Unbehelligt davon, dass Schrödinger, so weit ich es nachlesen konnte, mit diesem paradox anmutenden Beispiel gegen die Annahme argumentierte, dass Realität erst durch Beobachtung erzeugt wird (intuitiv weiß jeder, dass die Katze nicht gleichzeitig lebendig und tot sein kann), werden die Forscher am IQOQI in “Seed” mit der Erkenntnis zitiert, dass diese “Superposition” von Zuständen sehr wohl selbst für ein Makro-Objekt wie etwa eine Katze möglich ist. In anderen Worten: Die Katze, mein Auto, der Mond – alles, was wir als Realität wahrnehmen, entsteht nur durch den Vorgang der Beobachtung, vor der Beobachtung gibt es keine Realität.

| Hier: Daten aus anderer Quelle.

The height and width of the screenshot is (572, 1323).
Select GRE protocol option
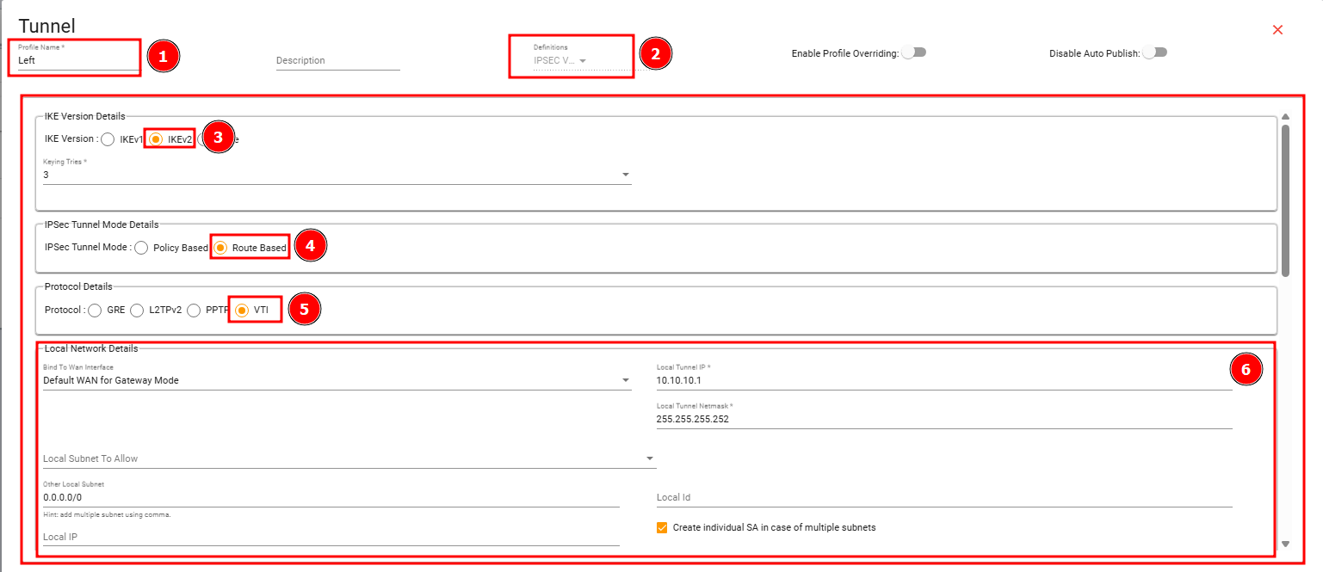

Natürlich könnte niemand ernsthaft behaupten, dass die (dem quantenmechanischen Formelwerk zu Folge) für die Erzeugung von Realität unerlässlichen Messungen die Existenz eines Physikers voraussetzen – sonst würde dies ja rückwirkend fatale Folgen für unsere Realität haben, wenn dem Forscher beispielsweise, aus welchem Grund auch immer, nachträglich das Diplom aberkannt würde. Und da andererseits Nicht-Physiker solche Messungen oder Beobachtungen nicht viel besser begreifen würden als Schrödingers Katze, darf man wohl auch behaupten, dass das “Begreifen” dieser Messungen ebenfalls keine physikalisch relevante Eigenschaft ist. Und wenn Messung ohne Begreifen funktionieren kann, dann kann letztlich jeder unbelebte Gegenstand diese Messungen “ausführen” … Man muss den Gedanken nicht lange weiter spinnen, um schließlich darauf zu kommen, dass “Messung” im Prinzip jede Interaktion eines Partikels mit einem anderen sein kann. Interaktion ist aber in unserer Welt, wenn man so sagen darf, der Dauerzustand aller Teilchen, sie sind quasi unter konstanter “Beobachtung”. Egal, ob ein Beobachter (im Sinn unserer Alltagsdefinition) hinschaut oder nicht.
Was vermutlich eh’ ein alter Hut für die Experten ist. Und falls mein Auto, wenn ich es heute Abend aus der Werkstatt abhole, plötzlich doch nicht mehr rot wäre, muss ich nicht die Quantenphysik verdächtigen, sondern erst mal die Handwerker.